Their response and their anger was triggered by excitement I expressed in a paragraph at the end of the piece over the then upcoming inauguration of Biden and Harris and the possibilities of working together to heal our divided country. To them, this felt like gloating. They reprimanded me strongly for my lack of empathy for the pain they and 75 million other Americans are feeling—for being a poor winner. My response to their response was surprise, confusion, fear, and guilt—all arising in a strong swirl that felt like a punch to the gut.

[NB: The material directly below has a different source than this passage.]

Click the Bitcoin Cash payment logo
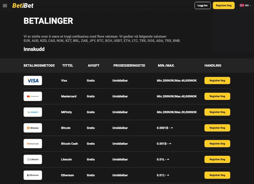The height and width of the screenshot is (184, 254). coord(33,144)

I’m just beginning a thirty-part virtual program designed to build skills for activists who want to have conversations that can lead to a reduction of racism in the U.S. The program seems to have several names: The RACE Boot Camp Method or Equipping Anti-Racism Allies: The Unitarian Universalist Edition or ACT (Ally Conversation Toolkit) Their stated goal is:
to significantly reduce the percentage of white Americans who think that racism against white people is just as important a social problem as racism against people of color—55% in 2017. The goal of the initiative is to catalyze a cultural shift so that this figure is reduced to 45% by 2025.
They go on to explain:
The RACE Method Boot Camp is based on the finding that conversational approaches using respectful dialogue, empathy, and story telling are more effective in influencing people compared with conversational styles that emphasize factual information, debate, combat, and shaming people.
This all makes sense to me and clearly applies not just to conversations about race, but also about politics, gender issues, religious issues and all other hot button issues that quickly tend toward the polarization that is endemic in our country these days. The program is based on cultivating specific skills to allow the possibility of dialogue where now there is just mutual accusation or the separation of silence, judgment and fear.
Anyway, I’m now on step two which is about learning quick relaxation skills and deep listening. They open with describing the need:
Our hope is that we can do our small part in creating a world where compassion and equity are the hallmarks of daily life. A key requirement is that we find a way to stop the internal chatter and calm our own heightened fear responses so that we can deeply listen to others and understand the deeper human motivations that unite us. We must do this even when others sometimes say things that make them seem very different than ourselves.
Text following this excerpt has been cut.